** begin SOURCE EXCERPT **

Compression pressure-induced synergy in xanthan and locust bean gum hydrogels. Effect in drug delivery

Abstract

The study assesses the potential of combining xanthan gum and locust bean gum to create controlled-release hydrogels and also examines how compressing the polysaccharide blends affects their behavior. The research involved evaluating the rheological properties of aqueous dispersion of these gums and their mixtures using a rotational rheometer. Xanthan gum displayed a pseudoplastic Bingham behavior, while locust bean gum exhibited lower viscosity and shear thinning behavior. Gum blends showed an intermediate behavior with varying yield shear stress based on the gum proportions in the mixture. The flow index (n) and the consistency index (K) were calculated using the Power Law model (Ostwald de Waele relationship). The values of n are between 0.6 (Xanthan gum) and 0.1 (locust bean gum), with the blends showing intermediate values. These values are characteristic of shear-thinning systems and show a higher deviation of Xanthan gum from Newtonian behavior than LBG. Additionally, the k values indicate higher consistency for the Xanthan dispersions and similar behavior for the mixtures of the two polysaccharides, regardless of their proportion.

** end SOURCE EXCERPT **
** begin RECORDS PROVIDED **

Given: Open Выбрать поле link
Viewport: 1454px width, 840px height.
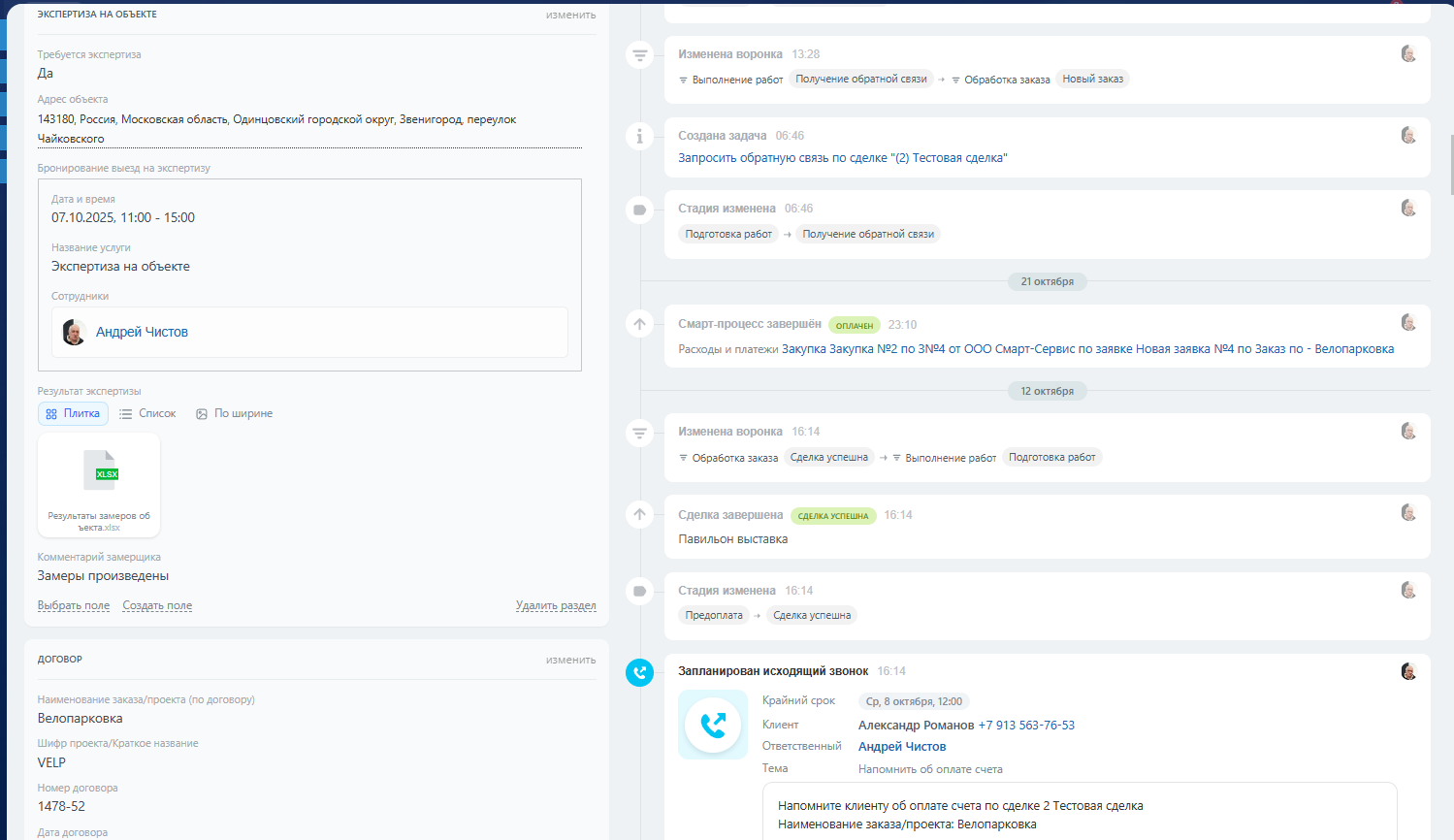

** end RECORDS PROVIDED **
** begin RECORDS PROVIDED **

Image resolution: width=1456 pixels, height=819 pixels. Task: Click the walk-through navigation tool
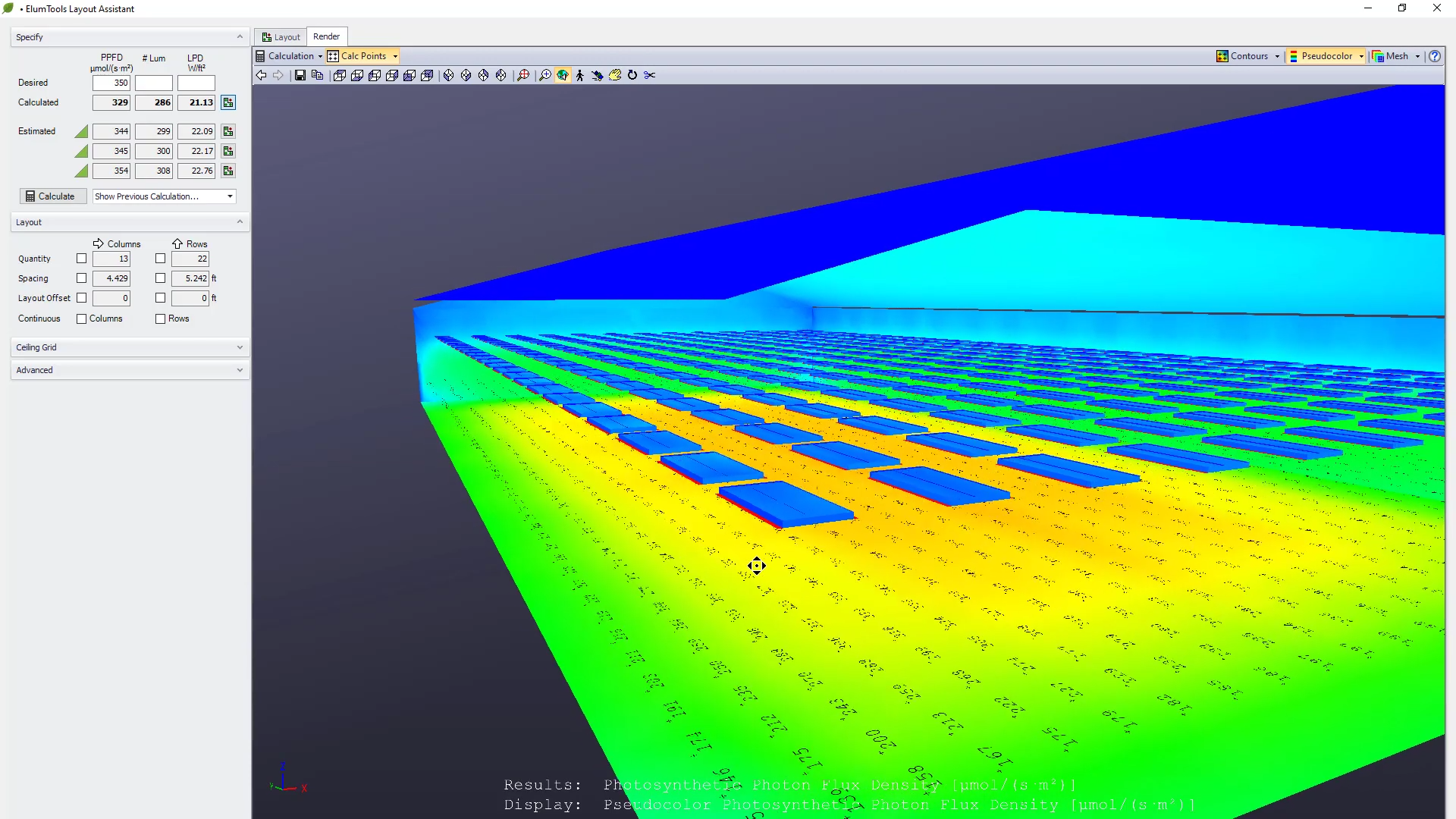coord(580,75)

** end RECORDS PROVIDED **

In the abstract on xanthan and locust bean gum hydrogels, what caused the yield shear stress to differ from one gum blend to another? Answer in one to three sentences. The records have nothing to do with the abstract on xanthan and locust bean gum hydrogels.

The yield shear stress of the blends varied with the proportions of xanthan gum and locust bean gum in each mixture. The blends showed behavior intermediate between that of the two gums alone.